La revoca delle concessioni ad Autostrade? Per il Governo i giochi sono fatti. L’indiscrezione è riportata questa mattina dal quotidiano ‘La Stampa’ con un titolo che non lascerebbe scampo a dubbi: “Autostrade, il governo ha deciso: sarà revoca”. Nell’articolo il quotidiano torinese scrive che l’iniziativa dovrebbe essere presa già nel consiglio dei ministri di venerdì, o al massimo in quello successivo. “Ormai Giuseppe Conte è deciso – scrive il giornale – Luigi Di Maio è convinto che il premier non retrocederà. Nel Pd invece ci sono molti più dubbi, anche su quando sia più opportuno uscire con la notizia, se prima o dopo il voto in Emilia-Romagna, per non dare a Matteo Renzi un argomento che lo aiuti a fare il guastatore alla vigilia del voto”.

LE ACCUSE DI RENZI – Ai due estremi ci sono però le posizioni del Movimento 5 Stelle, che vuole dire addio alla società dei Benetton, e Italia Viva, che invece vuole aspettare l’esito dei processi. Il leader di Italia Viva Matteo Renzi ha spiegato nuovamente la sua posizione in un’intervista ad ‘Avvenire: “I 43 morti del ponte di Genova sono dei macigni nel cuore. Ma la giustizia è una cosa seria, non è il bar dello sport. Anche secondo me le responsabilità di Autostrade sono evidenti. E il contratto firmato dal governo Berlusconi nel 2008 è eccessivamente vantaggioso per Autostrade. Tuttavia, quando ci sono contratti firmati servono fatti precisi e atti corretti per revocare la concessione. Altrimenti si finisce cornuti e mazziati, con lo Stato che dovrà pagare la penale ad Autostrade. A me sembra assurdo“.

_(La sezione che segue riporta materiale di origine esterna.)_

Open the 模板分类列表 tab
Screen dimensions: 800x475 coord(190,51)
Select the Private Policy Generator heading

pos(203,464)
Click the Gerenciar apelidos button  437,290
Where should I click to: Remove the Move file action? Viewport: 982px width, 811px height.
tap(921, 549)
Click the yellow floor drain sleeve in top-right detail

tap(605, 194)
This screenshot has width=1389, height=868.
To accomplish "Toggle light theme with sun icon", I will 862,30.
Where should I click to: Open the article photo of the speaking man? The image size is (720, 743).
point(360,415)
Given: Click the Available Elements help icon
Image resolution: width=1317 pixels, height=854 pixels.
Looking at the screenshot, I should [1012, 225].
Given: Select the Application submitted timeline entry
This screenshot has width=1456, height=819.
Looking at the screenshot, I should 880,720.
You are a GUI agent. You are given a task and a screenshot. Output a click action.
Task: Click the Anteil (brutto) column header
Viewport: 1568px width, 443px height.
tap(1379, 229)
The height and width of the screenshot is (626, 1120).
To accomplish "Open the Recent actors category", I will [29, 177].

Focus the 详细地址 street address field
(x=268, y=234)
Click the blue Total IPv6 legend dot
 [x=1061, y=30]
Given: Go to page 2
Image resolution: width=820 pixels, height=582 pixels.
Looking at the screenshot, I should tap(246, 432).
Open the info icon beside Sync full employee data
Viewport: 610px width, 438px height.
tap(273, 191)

IL PROBLEMA CON GLI INVESTITORI STRANIERI – E il suo collega Luigi Marattin di Italia Viva lancia un allarme, in un’intervista a Bloomberg, su quelle che sarebbero le conseguenze di una eventuale revoca delle concessioni ad Autostrade sul rapporto, già non idilliaco, tra l’Italia e la comunità degli investitori internazionali. Marattin prende di mira il decreto Milleproroghe approvato a dicembre, che contiene disposizioni per facilitare la revoca del contratto. I cambiamenti delle regole, spiega Marattin, “sono un segnale di poca credibilità per lo Stato, qualunque sia il potenziale investitore con cui si appresti a raggiungere un accordo sulle concessioni, che sia italiano o straniero. Noi vogliamo che (quelle disposizioni) vengano rimosse”. Le regole di cui parla Marattin, soggette a decadere a meno di un’approvazione da parte del Parlamento attesa per il prossimo mese, riducono retroattivamente la penale che il governo dovrebbe pagare in caso di revoca delle concessioni. Ciò significa che la penale che l’esecutivo Conte bis dovrebbe pagare ad Autostrade potrebbe scendere da un valore stimato in 20 miliardi di euro a 6 miliardi di euro circa.